Perroquette
| Category | Percussion (mechanical idiophone — historical) |
|---|---|
| Country of origin | France |
| Classification | mechanical musical instrument |
| Wikipedia | en.wikipedia.org |
| Wikidata | Q97368335 |
Overview
The perroquette is a historical French mechanical musical instrument, classified as a mechanical idiophone. It produced rhythmic strikes on a metal or wooden surface by means of a clockwork mechanism that lifted and released a series of small hammers. Documentation is sparse, and the instrument is best understood as one of many minor mechanical noisemakers used in Baroque and early-modern theatrical, processional, and ceremonial music.
Origin & History
The perroquette belongs to a wider family of mechanical music devices that flourished in France and the Low Countries between the seventeenth and nineteenth centuries. The same era produced carillons, musical clocks, and the larger automated organs that would eventually inspire instruments such as the panharmonicon. Few perroquettes appear to survive, and what is known about them is drawn from period inventories, dictionary entries, and a small number of references in theatrical scores and stage manuals.
How It’s Played
The instrument did not require a player in the conventional sense. Its mechanism was wound and then released, after which it produced a fixed pattern of strikes for as long as the spring or weight provided force.

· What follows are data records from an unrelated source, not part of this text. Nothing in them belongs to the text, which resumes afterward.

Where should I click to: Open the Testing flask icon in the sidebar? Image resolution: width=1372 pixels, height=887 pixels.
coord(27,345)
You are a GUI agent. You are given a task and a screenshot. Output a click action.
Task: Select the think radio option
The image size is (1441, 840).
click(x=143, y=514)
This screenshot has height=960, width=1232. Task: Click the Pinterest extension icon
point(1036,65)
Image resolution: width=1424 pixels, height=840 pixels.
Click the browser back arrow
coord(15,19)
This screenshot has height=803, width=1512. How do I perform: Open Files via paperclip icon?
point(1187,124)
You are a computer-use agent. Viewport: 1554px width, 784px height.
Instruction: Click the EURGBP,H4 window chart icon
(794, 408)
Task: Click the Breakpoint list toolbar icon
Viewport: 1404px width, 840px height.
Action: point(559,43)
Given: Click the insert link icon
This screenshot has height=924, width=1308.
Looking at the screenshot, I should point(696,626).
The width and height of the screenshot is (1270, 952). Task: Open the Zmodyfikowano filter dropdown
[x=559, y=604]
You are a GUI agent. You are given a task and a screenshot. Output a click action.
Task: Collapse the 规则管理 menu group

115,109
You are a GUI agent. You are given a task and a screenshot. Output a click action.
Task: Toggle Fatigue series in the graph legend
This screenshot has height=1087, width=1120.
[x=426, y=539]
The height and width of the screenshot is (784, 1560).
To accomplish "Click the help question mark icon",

In some configurations small barrel-and-pin arrangements set the rhythm, much as in a music box; in others the strike was a simple regular tick.
Cultural Significance
The perroquette is significant primarily as an example of the once-extensive ecosystem of mechanical sound devices that supplied special effects, signals, and atmospheric textures to theatre and church music. Most such instruments fell out of use as orchestral percussion and electronic effects took over their roles in the nineteenth and twentieth centuries.
Related Instruments
- Panharmonicon – larger mechanical-music relative
- Geophone – modern orchestral special-effect percussion
- Record Changer – mechanical playback contrast
- Birotron – mechanical-replay electronic descendant
- Duo-Art Piano – reproducing-mechanical contrast
Frequently Asked Questions
Is the perroquette still played?
No — it is a historical instrument with very few surviving examples and no living performance tradition.
What kind of sound does it make?
A series of short, percussive strikes produced by a clockwork mechanism.
Where can I see one?
Surviving examples, when documented, are held in French and European musical-instrument museum collections.
Editorial note: source documentation for the perroquette is unusually thin; the article hedges details accordingly.